Oleh Anton Muhajir
Melalui email dan beberapa blog termasuk Bale Bengong serta Blog Ini dan Ini, diskusi tentang sosok AA Made Djelantik masih berlanjut, terutama tentang usulan agar nama beliau diabadikan sebagai nama rumah sakit (RS) Sanglah, RS terbesar di Bali. Saya sendiri tidak kenal secara pribadi. Saya hanya pernah bertemu untuk wawancara tentang buku karya Idanna Pucci.
Diskusi tentang AA Made Djelantik di dunia maya membuat saya membongkar kembali file di komputer.

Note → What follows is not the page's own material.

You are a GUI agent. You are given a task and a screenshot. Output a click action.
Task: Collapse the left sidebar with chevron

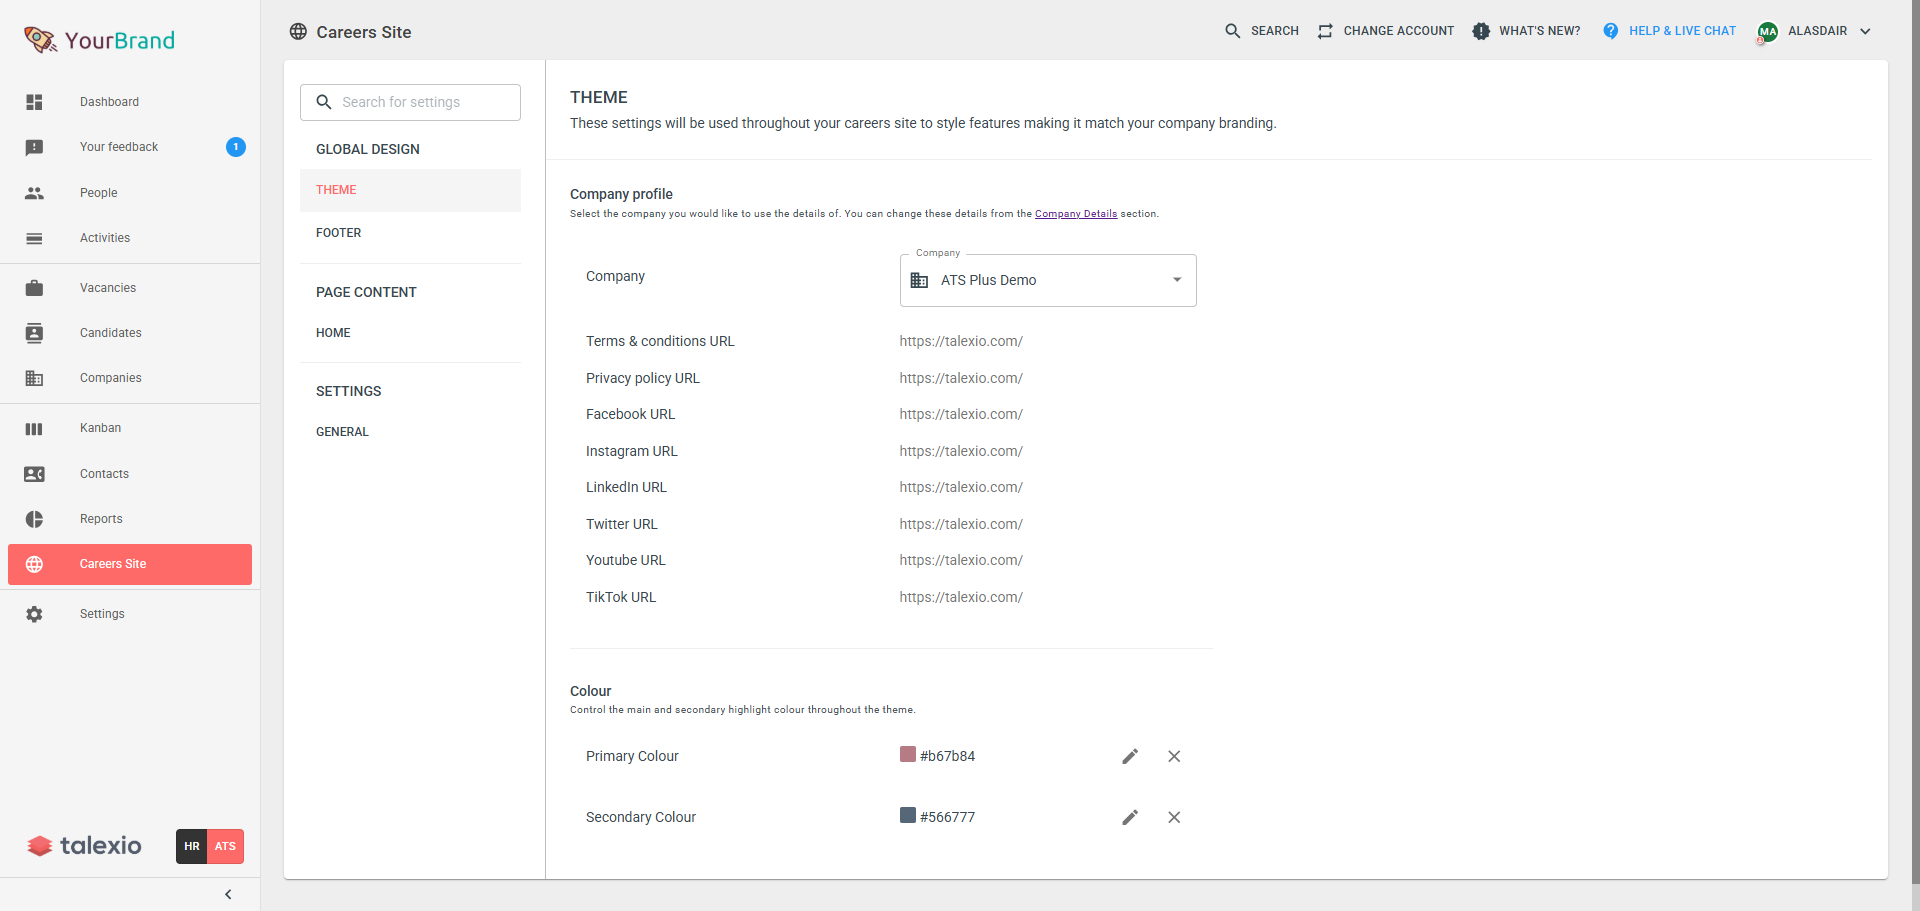coord(228,895)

Dan, syukurlah, saya temukan juga tulisan saya yang pernah dimuat GATRA, majalah tempat saya pernah bekerja, pada Desember 2004. Sayangnya sih waktu itu saya menulis sangat sedikit. Itu pun tanpa analisis lebih dalam karena bukunya pun hanya pinjam. Harga bukunya mahal, jadi tidak bisa membeli. :)) Ya, tapi tidak ada salahnya saya kutip lagi di blog ini tanpa mengubah sedikit pun, termasuk waktu. Barangkali berguna..
Bertepatan dengan cara Global Healing di Ubud awal bulan ini, Idanna Pucci, penulis kelahiran Florensia, Italia meluncurkan buku Against All Odds – The Strange Destiny of Balinese Price. Buku ini berisi beberapa kisah dr. Anak Agung Made Djelantik, putra raja Karangasem. Namun buku ini bukan biografi. Autobiografi Djelantik, The Birthmark: Memoirs of Balinese Prince sudah diterbitkan Periplus, penerbit spesialis buku Bahasa Inggris, pada 1997.
Against All Odds menceritakan kembali kisah asal mula berdirinya kerjaan Karangasem, masa kecilnya Djelantik, masa remaja, hingga waktu dia bertugas sebagai dokter penyakit malaria di organisasi kesehatan Persatuan Bangsa-bangsa, WHO. Pucci, penulis lulusan Sastra Perbandingan Columbia University, menuliskan cerita Djelantik dalam bahasa Inggris, yang diterjemahkan Kadek Krishna Adidharma ke bahasa Indonesia.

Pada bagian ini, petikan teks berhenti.